While it is still rarely talked about, growing up in a two-parent home remains the largest indicator of socio-economic success and should be the main focus of anyone who truly cares about addressing our societal problems.
If we care about racial inequality, for example, the best thing we could do is find ways to incentivize people to get married before they have children and to stay married. While we like to (and should) fight against discrimination in the workplace or in education or policing, changing these things would have a very small tangible impact on racial inequality.
Racism against black people could end tomorrow while racism against Asians could reach an all-time high and yet these numbers would remain largely unchanged until the huge discrepancy in the single-motherhood rate was addressed. It’s not what people want to hear, but it’s true. And it’s not just income—the same could be said for rates of poverty, crime, homelessness, and much, much more. Former President Barack Obama highlights this in his 2008 speech.
“We know the statistics — that children who grow up without a father are five times more likely to live in poverty and commit crime; nine times more likely to drop out of schools and 20 times more likely to end up in prison. They are more likely to have behavioral problems, or run away from home or become teenage parents themselves. And the foundations of our community are weaker because of it . . .
Yes, we need more cops on the street. Yes, we need fewer guns in the hands of people who shouldn’t have them. Yes, we need more money for our schools, and more outstanding teachers in the classroom, and more after-school programs for our children. Yes, we need more jobs and more job training and more opportunity in our communities.

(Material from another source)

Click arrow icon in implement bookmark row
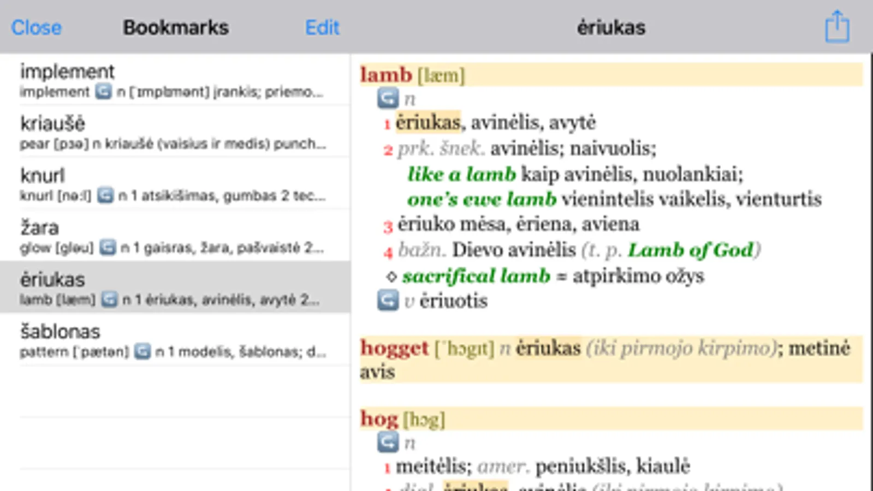Viewport: 873px width, 491px height. pos(103,91)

But we also need families to raise our children. We need fathers to realize that responsibility does not end at conception. We need them to realize that what makes you a man is not the ability to have a child — it’s the courage to raise one.

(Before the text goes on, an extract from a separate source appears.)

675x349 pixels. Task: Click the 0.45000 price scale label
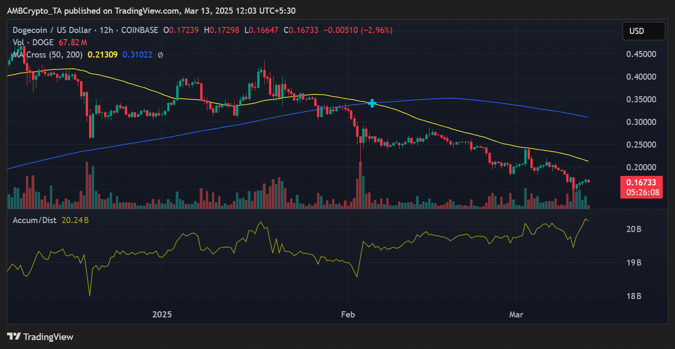pos(641,54)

Nearly every statistical measurement confirms that growing up in a two-parent home is the single greatest privilege one can have in our society. Which is why I don’t think we’re actually that committed to the betterment of it. We give it a lot of lip service but in the end we’ll quickly abandon the greater good if it comes in conflict with our personal views or political opinions.
Feel free to encourage sexual promiscuity, destigmatize pornography, celebrate homosexuality, and normalize divorce but don’t be surprised at the societal decline that follows. How badly do you really care about racial inequality, lowering poverty, and reducing crime? Enough to change your sexual ethic or political ideology? Enough to promote marriage before having kids or helping to create a stigma around divorce and absent fathers? Enough to address the single-motherhood crisis instead of pushing convoluted social programs that don’t even begin to deal with the actual problem?
You can try to reject it all that you want but it turns out that there are certain features of reality—say, a male and female pairing up to raise children—that bring stability to a culture. Until we reckon with this fact we’ll continue to complain about our society while simultaneously promoting the very things that are most destructive to it.